この欲望に負けず、普通に1Aにポイントを入れた楓を見た私とナタリアが目を丸くする。
あなた、本当はすごいのね……。私とナタリアの中で、楓の評価がぐっと上がる。
2Aのターンが終わると、1Aのステージに加藤さんを先頭に1Aの生徒達が出てきました。
あら? また制服姿ですの? って、よく見たらストレートの黒髪だったのが毛先を緩く巻いて、ハーフアップにしてますのね。よく見ると、制服のアレンジもさっきと少し違う気がします。
「これは友達と一緒に放課後を遊ぶ時のファッションですね。じ、実は私も、放課後、友達と遊ぶときはみんなにバレないようにアレンジとか変えてます……。だって、生徒会長が放課後遊んでるのを見られるのはまずいですし」
「私も良く、学校の帰りにコロッケとか買い食いしてたなぁ。
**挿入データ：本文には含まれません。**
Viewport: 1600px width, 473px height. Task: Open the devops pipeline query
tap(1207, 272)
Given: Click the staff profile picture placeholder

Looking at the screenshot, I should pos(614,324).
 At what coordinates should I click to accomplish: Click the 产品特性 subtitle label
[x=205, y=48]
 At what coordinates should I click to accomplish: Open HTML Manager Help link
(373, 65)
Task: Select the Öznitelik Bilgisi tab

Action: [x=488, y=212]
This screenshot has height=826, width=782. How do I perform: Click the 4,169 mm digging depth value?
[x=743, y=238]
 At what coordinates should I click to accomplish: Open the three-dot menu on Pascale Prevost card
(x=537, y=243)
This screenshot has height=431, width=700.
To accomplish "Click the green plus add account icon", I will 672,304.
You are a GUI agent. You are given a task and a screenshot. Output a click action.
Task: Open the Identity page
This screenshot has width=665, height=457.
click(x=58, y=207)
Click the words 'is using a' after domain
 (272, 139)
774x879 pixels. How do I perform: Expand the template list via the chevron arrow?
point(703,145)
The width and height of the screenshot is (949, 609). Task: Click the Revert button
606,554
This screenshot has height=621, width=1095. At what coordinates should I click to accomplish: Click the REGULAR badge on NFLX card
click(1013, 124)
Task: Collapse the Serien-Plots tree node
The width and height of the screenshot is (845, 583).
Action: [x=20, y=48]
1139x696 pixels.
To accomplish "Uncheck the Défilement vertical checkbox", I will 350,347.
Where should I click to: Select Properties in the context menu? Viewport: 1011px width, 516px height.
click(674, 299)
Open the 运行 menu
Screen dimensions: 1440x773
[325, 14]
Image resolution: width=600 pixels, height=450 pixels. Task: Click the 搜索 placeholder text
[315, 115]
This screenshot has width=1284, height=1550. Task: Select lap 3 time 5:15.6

タピる? 何それ……? 女子高生の放課後は油でガツンと一択でしょ。中間テストで午前中で学校終わった時とか、友達と一緒に良くラーメン屋さんに行ってたもん」
へぇ……。当然、私にはそんな経験なんてありません。
ふ、ふん。別に全然、羨ましくなんかないのですわ! ……少しは、その、うん、ちょっとだけ、やって見たかったなとか思ったりはするけど。って、違うでしょ! もう! この私に心の中とはいえ、何を言わせているのかしら!!
私は平常心を取り戻すと、ターンが変わって反対側のステージへと視線を向ける。
「あくあ様の私服デートきたああああああああ!」
「やったああああああああああああああ!」
可愛いワンピースを着た黒上さんと、シンプルなシャツ姿のあくあが一緒に出てくる。
ふふっ、黒上さんったらすごく恥ずかしそうね。ああいうのを普段に着ているのを見た事がないから、こんな大観衆の前で見られるのはきっと恥ずかしいでしょう。私なら絶対に無理です。
私は心の中で黒上さんに同情する。
それはそうと、この男……シンプルな白シャツ一枚でかっこいいとか、ちょっと調子に乗っているんじゃないですの!? ふん! 私はそういうので騙されませんからね!!
あっ! 間違えて2Aに入れちゃったじゃない!! もう! 全部、あなたのせいなんだから!!
「1Aかな。高校時代を思い出して懐かしくなったわ。私達も同い年だったら、えみりや姐さん、カノンと昼からニンニク背脂マシマシのラーメンを汗だくだくになりながら放課後に制服着て一緒に食いたかったなぁ」
「私も1Aで。楓さんの話を聞いてたら、この後、生徒会のみんなでラーメン屋さんに行きたくなっちゃいました」
私は2人から視線を逸らして真正面を向く。
ふ、2人とも、もうちょっとファッション面を考慮した方がいいんじゃないかしら?
私はちゃんとファッション面を考慮して投票しましたからね!!
心の中で言い訳を完了させた私は、奥に引っ込んでいく白銀あくあの後ろ姿を見つめながら、扇子で覆い隠したほっぺたを膨らませた。